/---

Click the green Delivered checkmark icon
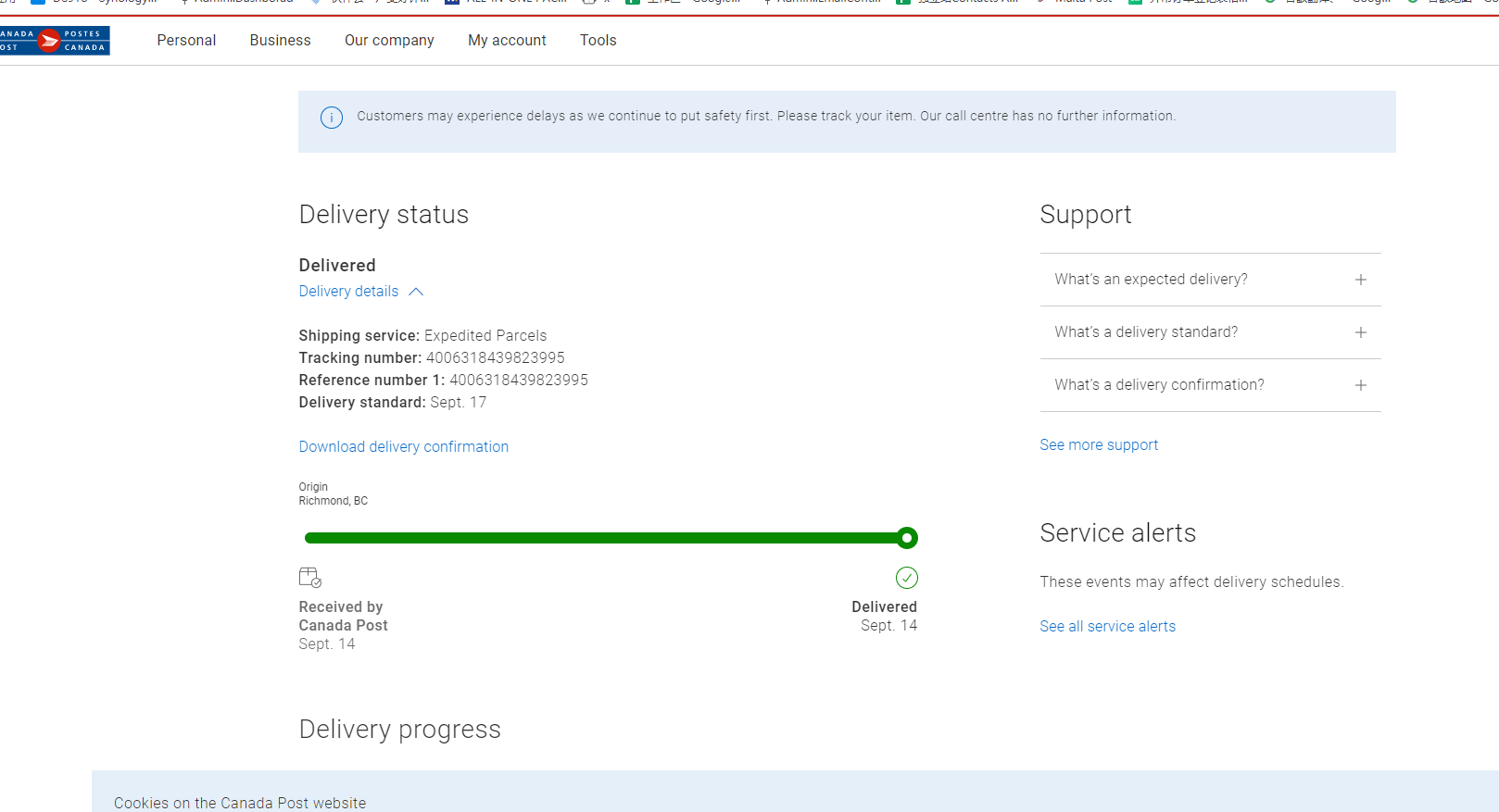 pyautogui.click(x=906, y=578)
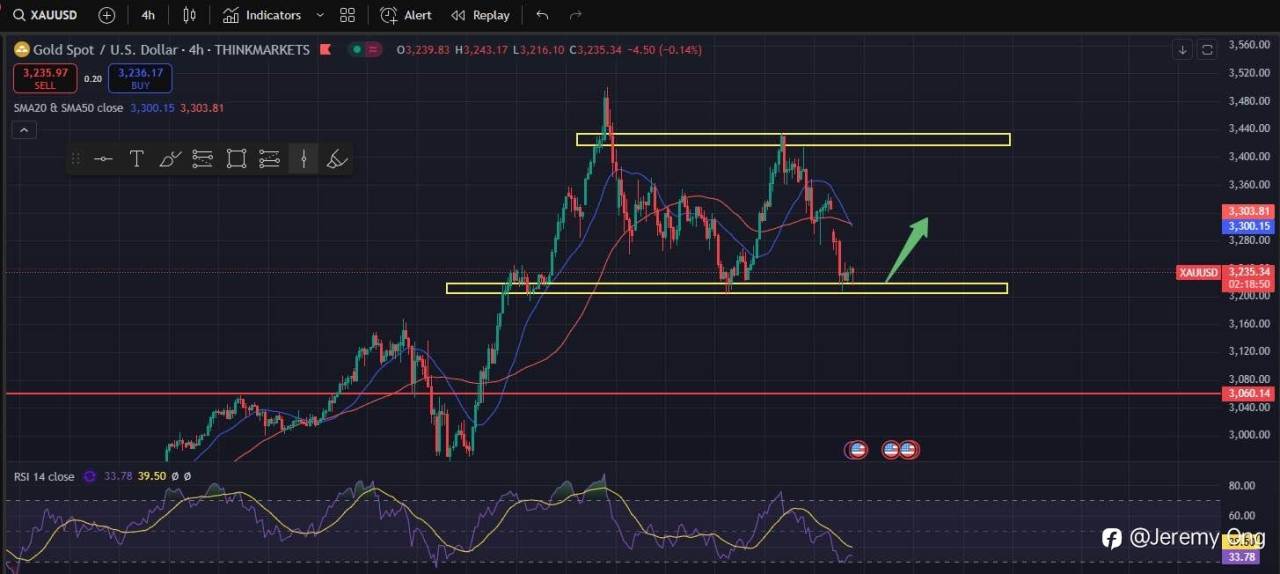
Task: Select the rectangle drawing tool
Action: pyautogui.click(x=236, y=159)
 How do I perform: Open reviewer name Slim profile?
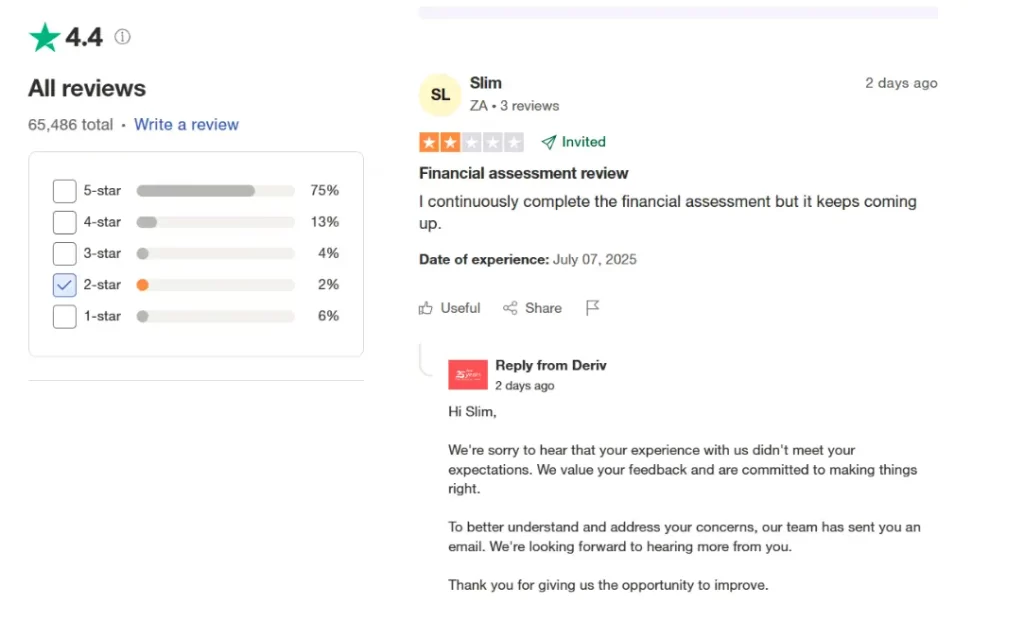point(485,83)
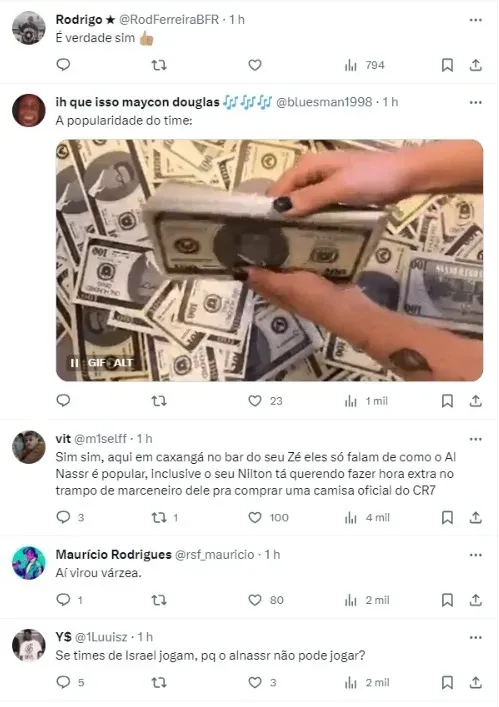
Task: Open more options on bluesman1998's tweet
Action: (x=476, y=103)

\---

Only the lines from the line that contains "How do I perform: Open" through the end of the entries are to be written out, exactly and without pictures, both ends included.

 How do I perform: Open reviewer name Slim profile?
point(485,83)
Task: Open more options on bluesman1998's tweet
Action: (x=476, y=103)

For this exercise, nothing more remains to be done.